Monday’s long-anticipated Chapter 11 bankruptcy filing is the latest stop in a roller-coaster ride for the Spring Hill plant that Tennessee won 24 years ago over 44 other states — and a particularly meaningful one for Alexander, who was governor when GM’s Saturn landed 35 miles south of Nashville.

"My personal feeling is very mixed," Alexander said during a press conference outside his Nashville office. "I’m sad to see the Saturn plant come in and go away. At the time it came, it was the most-sought-after plant in America. It was the largest U.S. capital investment in history, so they said.

"Every state wanted it. It really put Tennessee on the map. It said to the country: Saturn finally found a home in Spring Hill, Tennessee, and it asked (other corporations) the question: Why am I not there? If Saturn is there and Nissan is there, why am I somewhere else?"

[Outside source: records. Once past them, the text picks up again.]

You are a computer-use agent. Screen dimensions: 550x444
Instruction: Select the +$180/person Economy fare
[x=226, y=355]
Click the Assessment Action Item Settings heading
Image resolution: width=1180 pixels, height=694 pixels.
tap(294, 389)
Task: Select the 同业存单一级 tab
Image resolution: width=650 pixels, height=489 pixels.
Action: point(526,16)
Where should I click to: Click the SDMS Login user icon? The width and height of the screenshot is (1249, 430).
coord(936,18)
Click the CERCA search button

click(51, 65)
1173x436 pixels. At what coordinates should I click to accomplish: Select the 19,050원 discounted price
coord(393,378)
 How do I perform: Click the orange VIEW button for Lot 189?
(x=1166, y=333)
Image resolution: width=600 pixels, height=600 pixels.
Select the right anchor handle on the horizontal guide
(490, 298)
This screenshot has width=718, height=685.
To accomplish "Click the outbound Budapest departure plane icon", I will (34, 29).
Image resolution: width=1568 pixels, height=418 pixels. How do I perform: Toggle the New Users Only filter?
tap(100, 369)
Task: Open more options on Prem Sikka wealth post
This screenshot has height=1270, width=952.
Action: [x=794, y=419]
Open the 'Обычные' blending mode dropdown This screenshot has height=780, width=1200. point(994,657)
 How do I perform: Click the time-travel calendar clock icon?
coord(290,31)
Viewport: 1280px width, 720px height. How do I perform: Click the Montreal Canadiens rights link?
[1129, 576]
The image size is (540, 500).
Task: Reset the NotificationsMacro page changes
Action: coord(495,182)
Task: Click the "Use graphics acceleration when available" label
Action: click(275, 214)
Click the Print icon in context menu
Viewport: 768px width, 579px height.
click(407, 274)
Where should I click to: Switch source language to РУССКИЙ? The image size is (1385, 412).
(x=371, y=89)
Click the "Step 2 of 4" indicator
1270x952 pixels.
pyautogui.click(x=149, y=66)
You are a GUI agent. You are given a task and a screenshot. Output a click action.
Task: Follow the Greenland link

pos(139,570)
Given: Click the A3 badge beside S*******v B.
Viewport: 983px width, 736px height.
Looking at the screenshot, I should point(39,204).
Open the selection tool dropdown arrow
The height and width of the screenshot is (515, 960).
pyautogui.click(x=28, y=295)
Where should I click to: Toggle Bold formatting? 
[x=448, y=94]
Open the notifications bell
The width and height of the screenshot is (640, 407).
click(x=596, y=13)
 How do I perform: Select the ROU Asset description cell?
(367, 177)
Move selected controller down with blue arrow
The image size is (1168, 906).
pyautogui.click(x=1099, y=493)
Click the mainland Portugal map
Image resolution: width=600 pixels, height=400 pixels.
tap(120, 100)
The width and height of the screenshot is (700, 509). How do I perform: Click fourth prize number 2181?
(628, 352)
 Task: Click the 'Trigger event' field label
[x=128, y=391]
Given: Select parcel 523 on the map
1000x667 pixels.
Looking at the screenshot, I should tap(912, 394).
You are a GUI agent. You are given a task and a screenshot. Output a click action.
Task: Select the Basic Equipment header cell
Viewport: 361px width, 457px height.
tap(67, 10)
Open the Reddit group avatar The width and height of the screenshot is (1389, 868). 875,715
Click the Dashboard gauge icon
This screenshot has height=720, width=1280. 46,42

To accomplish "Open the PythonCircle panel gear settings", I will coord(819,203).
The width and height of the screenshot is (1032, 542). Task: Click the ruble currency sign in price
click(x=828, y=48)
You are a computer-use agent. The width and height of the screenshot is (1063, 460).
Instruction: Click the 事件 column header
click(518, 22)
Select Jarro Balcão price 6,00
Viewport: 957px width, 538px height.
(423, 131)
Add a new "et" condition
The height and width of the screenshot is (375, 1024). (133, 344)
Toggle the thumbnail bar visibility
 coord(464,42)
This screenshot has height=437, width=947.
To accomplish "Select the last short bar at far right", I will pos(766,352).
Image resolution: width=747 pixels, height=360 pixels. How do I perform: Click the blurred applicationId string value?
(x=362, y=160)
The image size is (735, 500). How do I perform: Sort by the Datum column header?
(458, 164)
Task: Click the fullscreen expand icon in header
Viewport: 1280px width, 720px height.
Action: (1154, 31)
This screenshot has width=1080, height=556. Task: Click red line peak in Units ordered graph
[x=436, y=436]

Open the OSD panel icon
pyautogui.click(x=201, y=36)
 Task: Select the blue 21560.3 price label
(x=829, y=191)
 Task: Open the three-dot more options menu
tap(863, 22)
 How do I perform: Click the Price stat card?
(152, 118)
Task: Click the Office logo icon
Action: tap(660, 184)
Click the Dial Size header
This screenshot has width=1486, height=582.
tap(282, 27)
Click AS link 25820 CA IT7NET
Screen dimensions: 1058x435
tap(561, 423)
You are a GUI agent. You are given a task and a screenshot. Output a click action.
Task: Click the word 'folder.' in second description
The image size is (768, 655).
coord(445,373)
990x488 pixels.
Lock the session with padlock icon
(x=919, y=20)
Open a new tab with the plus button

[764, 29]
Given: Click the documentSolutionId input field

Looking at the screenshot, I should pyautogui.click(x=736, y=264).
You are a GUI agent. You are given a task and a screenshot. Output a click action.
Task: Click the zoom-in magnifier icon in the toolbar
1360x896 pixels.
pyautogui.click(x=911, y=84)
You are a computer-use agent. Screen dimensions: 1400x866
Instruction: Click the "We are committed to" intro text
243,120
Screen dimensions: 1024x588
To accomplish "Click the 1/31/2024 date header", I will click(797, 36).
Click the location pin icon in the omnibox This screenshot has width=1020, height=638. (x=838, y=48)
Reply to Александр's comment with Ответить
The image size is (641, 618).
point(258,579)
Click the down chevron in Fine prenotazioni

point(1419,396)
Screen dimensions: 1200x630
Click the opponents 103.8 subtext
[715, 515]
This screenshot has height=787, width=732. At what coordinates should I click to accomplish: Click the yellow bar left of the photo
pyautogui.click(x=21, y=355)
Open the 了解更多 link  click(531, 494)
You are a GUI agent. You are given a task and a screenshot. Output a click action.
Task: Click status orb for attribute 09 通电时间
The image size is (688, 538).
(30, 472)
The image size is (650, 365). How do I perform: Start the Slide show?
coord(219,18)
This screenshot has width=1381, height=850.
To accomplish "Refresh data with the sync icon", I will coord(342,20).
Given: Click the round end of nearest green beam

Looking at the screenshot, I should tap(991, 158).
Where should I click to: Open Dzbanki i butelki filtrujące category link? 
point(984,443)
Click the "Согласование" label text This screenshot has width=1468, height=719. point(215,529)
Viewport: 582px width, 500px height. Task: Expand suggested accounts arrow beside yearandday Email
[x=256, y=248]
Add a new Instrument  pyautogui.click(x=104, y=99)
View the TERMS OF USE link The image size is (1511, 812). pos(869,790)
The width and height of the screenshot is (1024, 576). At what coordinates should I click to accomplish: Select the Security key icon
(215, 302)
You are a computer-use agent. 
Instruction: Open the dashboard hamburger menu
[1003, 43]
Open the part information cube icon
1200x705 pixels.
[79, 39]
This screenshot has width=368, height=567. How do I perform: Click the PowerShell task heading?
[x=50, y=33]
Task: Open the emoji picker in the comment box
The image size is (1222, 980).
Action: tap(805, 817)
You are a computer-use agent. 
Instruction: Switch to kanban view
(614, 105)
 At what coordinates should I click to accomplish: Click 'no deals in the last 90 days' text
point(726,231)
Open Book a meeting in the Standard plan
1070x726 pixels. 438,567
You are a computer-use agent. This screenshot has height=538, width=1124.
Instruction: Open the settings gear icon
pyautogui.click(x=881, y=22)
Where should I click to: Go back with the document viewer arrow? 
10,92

That was July 1985. Only four years earlier, Nissan broke ground in nearby Smyrna, Tenn., for its first U.S. assembly plant. In the years since, Nissan has expanded its Smyrna facility and added a $600 million engine plant in Decherd, Tenn.

But after a hugely successful first decade after the first Saturn rolled off its new assembly line in 1990, the Spring Hill plant has been more of a mixed story than Nissan’s successful one nearby.

In 2004, Saturn’s UAW workers overwhelmingly scrapped their innovative Saturn-only contract with GM that gave Spring Hill much more flexibility — and the union more of a say in its operations — and joined the overall contract between the automaker and its largest union.

The next year, GM announced plans to close one of the two assembly lines in Spring Hill, idling up to 1,500 employees. And in late 2007, Spring Hill rolled its last Saturn off the line as the company moved production of the Saturn brand to Michigan and virtually shut down the Tennessee plant for 18 months to remodel the plant to build the Chevrolet Traverse, a small SUV.

"It’s the most efficient auto plant in North America, and I see no reason why the new GM can’t make a lot of money and make a lot of cars right here in Spring Hill," Alexander said.

"A number of plants are being closed. This one is going to be put on standby. To me, that means they’re likely in the future to be building cars here. (Henderson) didn’t say that. That will depend on demand, but they’re likely to in the future, in my opinion."

Corker agreed in a statement issued from his Washington office.

"I’m obviously very disappointed in the decision by GM officials and the administration to idle our Spring Hill plant, but glad it’s idled for a period and not closed, and certainly happy for the 600 Tennesseans that will remain employed. I’m saddened by the effect this will have on the many families who derive their incomes directly from the Spring Hill plant, as well as the suppliers and vendors who depend on it.

"Tennessee is one of the best places in America to build cars, and Spring Hill is one of the most modern, adaptable plants in the country, so we remain hopeful that Spring Hill might be chosen to house GM’s new subcompact facility or will move back into production if the economy improves," Corker said.

Alexander said he believes Tennessee’s huge roster of auto plant suppliers will survive the Spring Hill suspension because they generally supply more than one plant, but said it will be hard for some.

GM plans to ask permission in its Chapter 11 petition to pay suppliers all the bills it now owes.

"That will be a big help. And if the Chapter 11 reorganization is short term, the suppliers may be able to make it through that period of time. And these suppliers supply lots of people and locations. Denso in my hometown in Maryville supplies companies all over the Southeast. The reason we have hundreds of suppliers in Tennessee is because we now have 12 big assembly plants in the Southeast, and Saturn is only one of those plants."